Some of you may know that my husband, Mr. Prepared, went to run the Leadville Trail 100 Run this weekend. He has been working his tail off since January training for this weekend, which was also to be his first 100 mile race. He has completed many 50 mile races, and he thought it was time for a new challenge. His season so far has been excellent, knocking an hour off his 25 mile time in April and 45 minutes of last year’s San Juan Solstice 50 time in June.
Mr. Prepared meticulously completed and tracked his training, and I have been running a pretty tight ship since January, making sure we both make use of the time available to train allotted by the Almighty Schedule. Consequently, when Mr. Prepared said to me on the drive up to Leadville, “I know I have done everything that I can to prepare for this race. Everything that is in my control I have done,” I kind of started to assume that we had this one in the bag. As a matter of fact, I had assumed that from waaaayy back when. Mr. Prepared is one of the mentally toughest people I know. He holds firm belief that “anyone” can “gut out” a marathon. I think he doesn’t live in the same mental solar system as “anyone”, but I don’t argue. Too much.
Fast forward to Saturday (I will save my color commentary on Leadville for another post, but believe me, there is A LOT of color, and it deserves commentary). Anyways, there were many lessons to be taken away from this weekend, regardless of any result of any runner. Mr. Prepared didn’t make it to Mile 100, or the belt buckle, a result of injury and under the strongly worded advice of medical personnel. He made it to Mile 60 (or 63, depending on if you count the “newer, less dusty” section of trail as you know, actual mileage). Up and over Hope Pass twice, which is an accomplishment in itself. I couldn’t be more amazed or proud, but I am a little emotionally raw from a full day of watching this race. Nevertheless, I picked up a few things to absorb as nuggets of wisdom:
1. You can do more than you think you can. This is the motto of the LT100, along with “Commit not to quit.” I saw some amazing feats out there- many mere mortals trying to achieve a goal they set for themselves. Some had more ambition than skill, and some had the skill and the ambition. Some we like to call “triumphs of will and spirit” in our house. All are admirable, no matter what, and this race is a live-action show of people doing more than they ever thought they could, or at least more than they ever attempted before.

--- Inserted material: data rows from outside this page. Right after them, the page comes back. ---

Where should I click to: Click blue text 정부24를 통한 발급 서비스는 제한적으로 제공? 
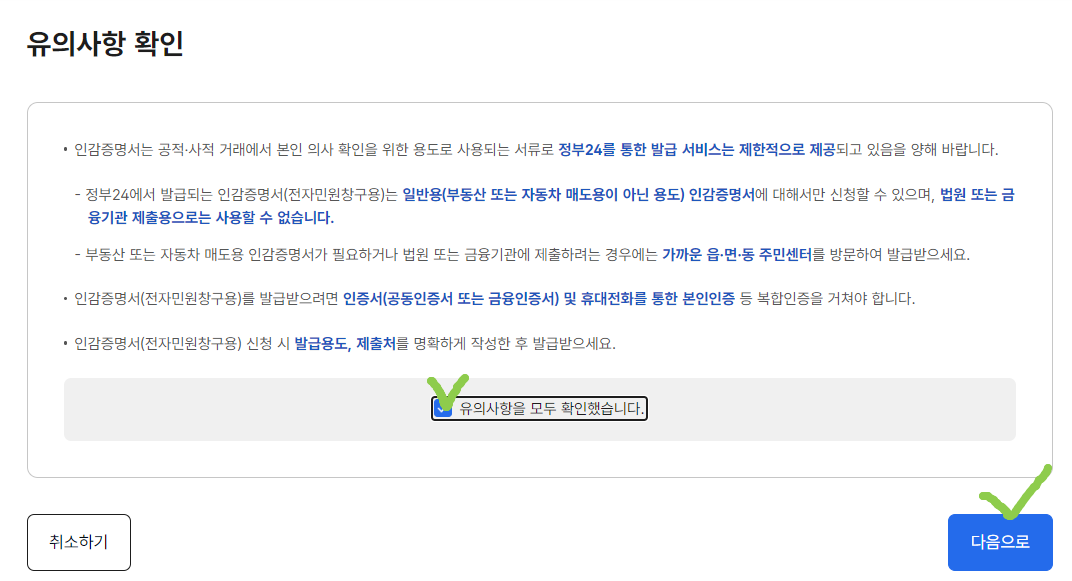point(697,150)
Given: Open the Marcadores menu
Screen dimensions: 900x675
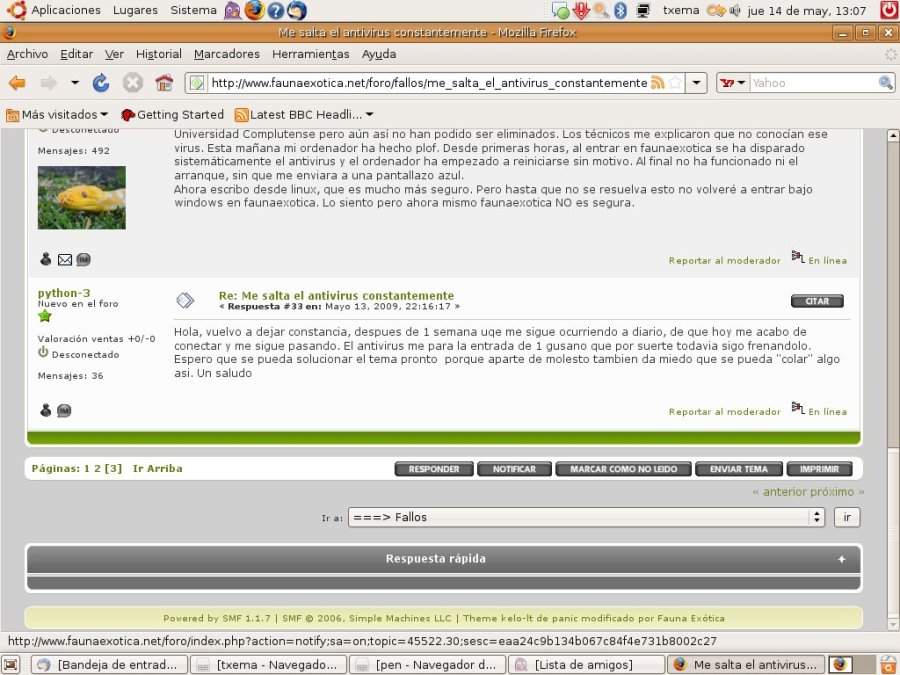Looking at the screenshot, I should click(226, 54).
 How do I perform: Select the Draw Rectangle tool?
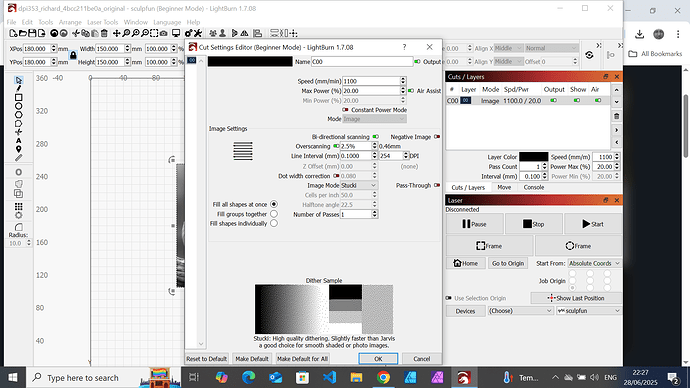coord(18,97)

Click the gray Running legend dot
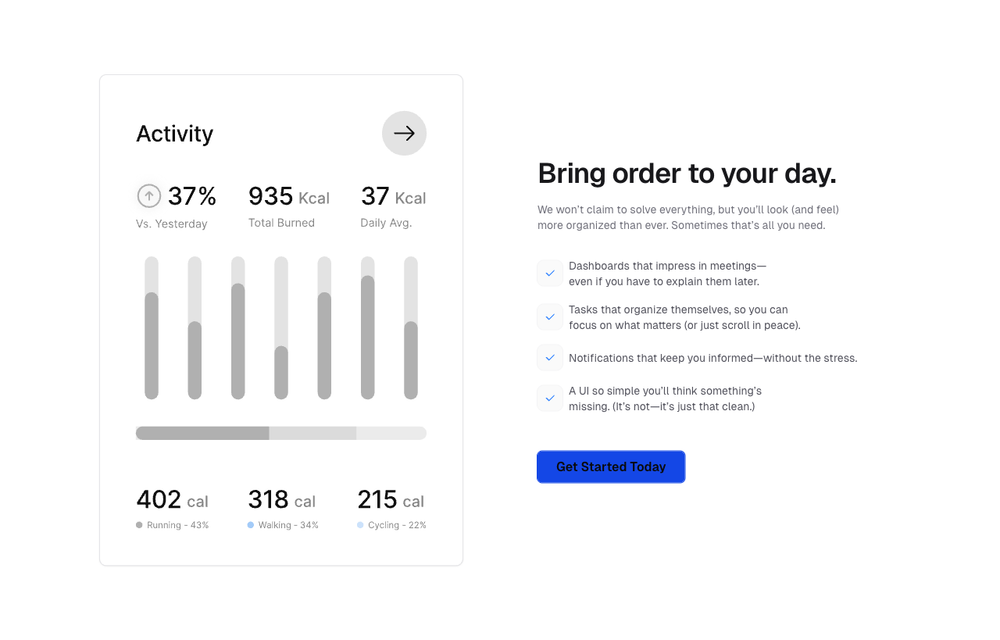[x=139, y=525]
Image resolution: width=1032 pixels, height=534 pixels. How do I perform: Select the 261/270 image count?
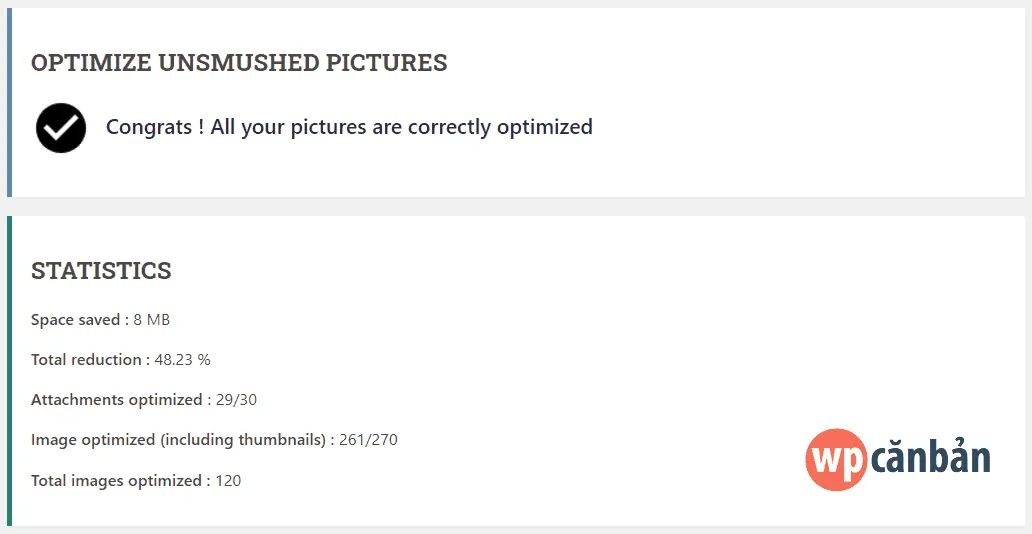click(x=369, y=440)
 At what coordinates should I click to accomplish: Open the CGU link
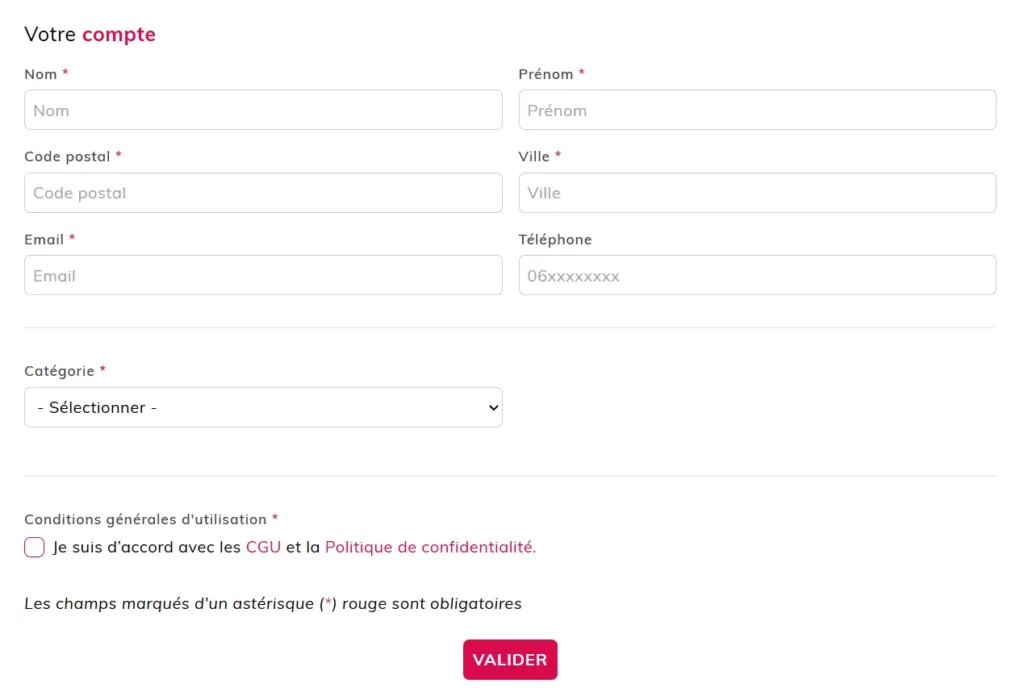pyautogui.click(x=263, y=547)
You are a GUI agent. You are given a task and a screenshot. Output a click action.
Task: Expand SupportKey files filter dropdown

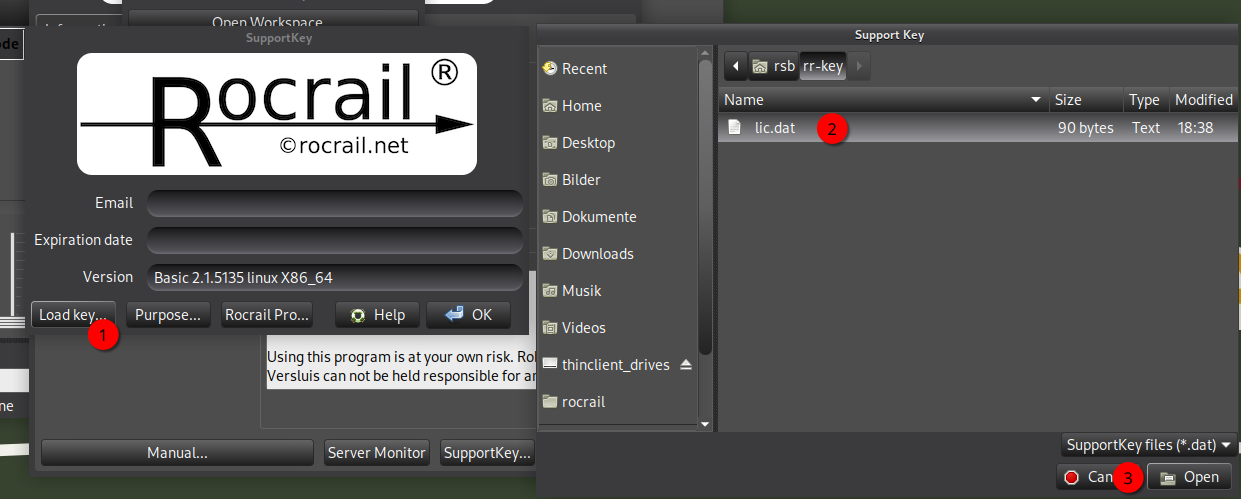click(x=1148, y=445)
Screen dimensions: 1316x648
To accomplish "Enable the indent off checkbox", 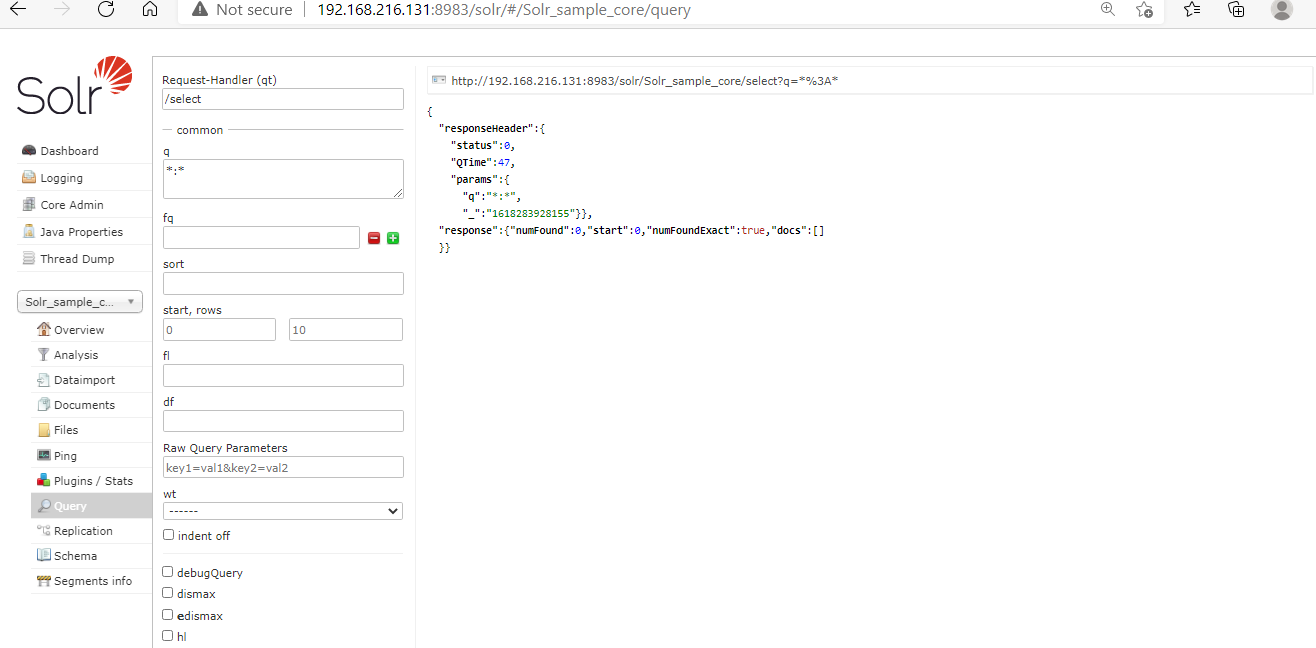I will point(168,535).
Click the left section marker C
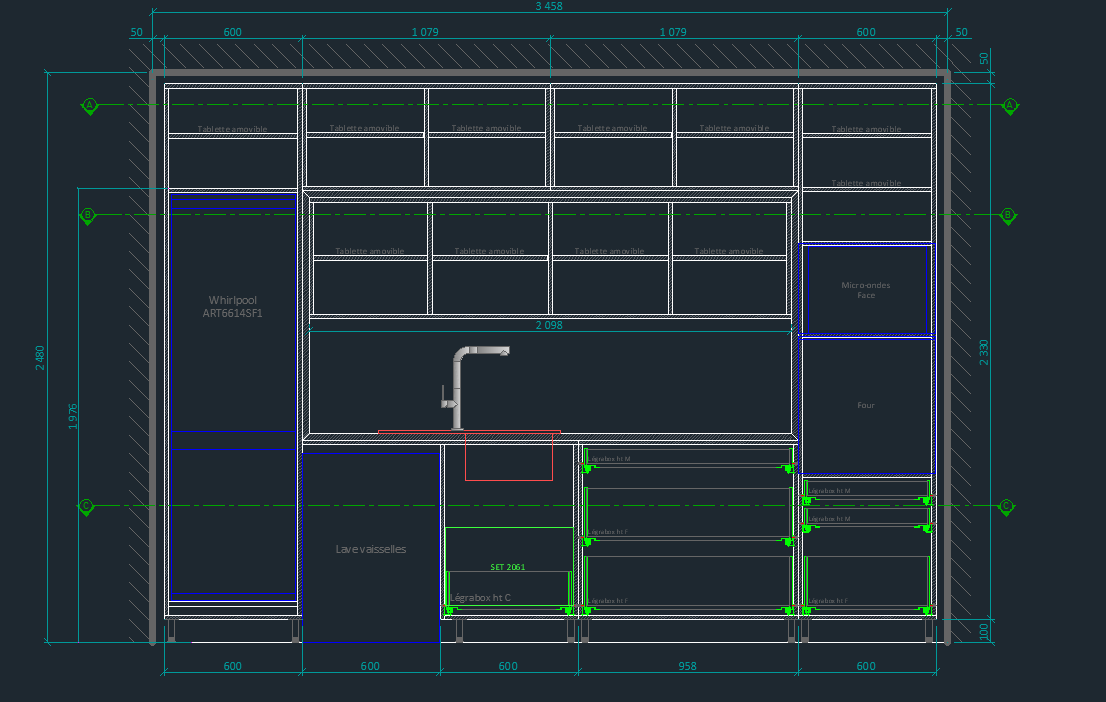 86,507
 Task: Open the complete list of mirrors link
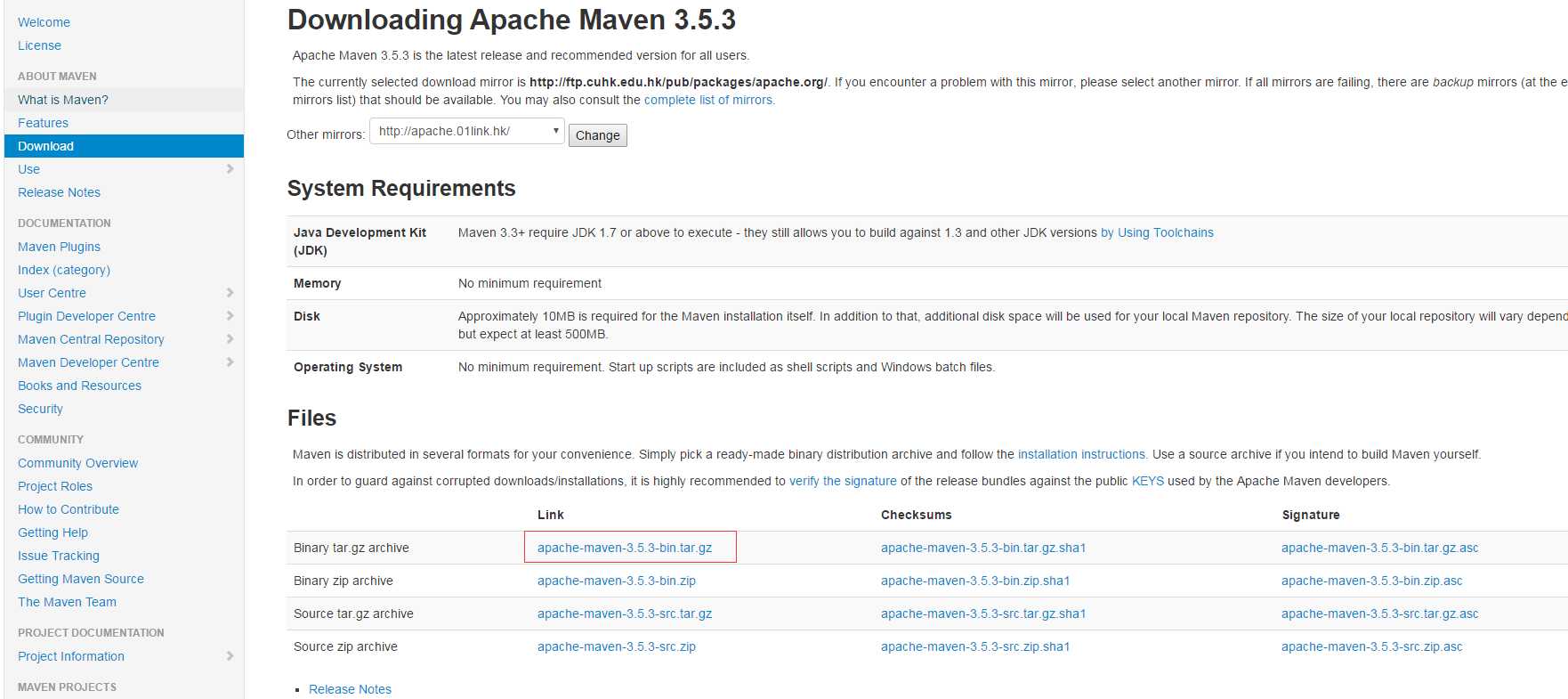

2. Running 100 miles is f’in hard. I said to Taylor as we were driving on Friday, “You know what will be great about doing this race? When people tell you they have read Born to Run and ask if you’ve ‘done Leadville’, you can now say yes and leave it at that.” But running 100 miles is not just something you “do”, like taking up kickboxing. Most people cannot conceive how difficult this is, not just physically but mentally. I watched grown men vomiting, shaking, and crying, and that was just at mile 50 (BTW, the women just crumple in a heap if they’re suffering, not quite as loud as men…). Your body and your mind have to be of iron will to finish a race like this, and there are HARDER 100 mile events out there than LT100. Many people say, “I just can’t imagine…” and believe me, you can’t. If you would like to see a slice of humanity without traveling to a 3rd world country, you should really check out a 100 mile race sometime.
3. Human beings need each other. So many, many amazing people were not only out on course yesterday, but on the sidelines. While this race has somewhat less of a “community” feel than other ultras, there were so many amazing teams of support out there. There were T-shirt wearing support teams (Go Team Texaho!), costume-wearing teams (the gold spandex bodysuit girl and the guy in the banana suit are a firm tie), and cause-supporting teams. In any form, most of these runners could not do what they did without their crew and pacers. In the lowest moments, someone else can spur you on. I know that the guy who was crying out, “Momma, Momma!” certainly needed his momma. STAT.
4. It is all about the journey. So Mr. Prepared didn’t get a belt buckle. Neither did most of the people who started that race. Yes, I said MOST, but that’s commentary for someone else’s blog. But ALL of the people there started on a journey that I imagine changed their lives forever. Some will try again, if not LT100, then somewhere else. Some will remember it fondly as making good on a New Year’s resolution, or a bet, or whatever, but all will be affected by the experience. And that is what they really came for- not the buckle. Runners who have been afflicted with “buckle-itis” are doing it for the hardware to display, not the lessons learned along the way.
If you are living the motto “You can do more than you think you can” you are going to have to embrace the journey at some point because a life worth living is not only running the red carpet and belt buckles. Goals accomplished only become truly sweet if we experience eating dirt and the disappointment that comes with DNFs, because DNFs are just temporary placeholders until you finish what you set out to do.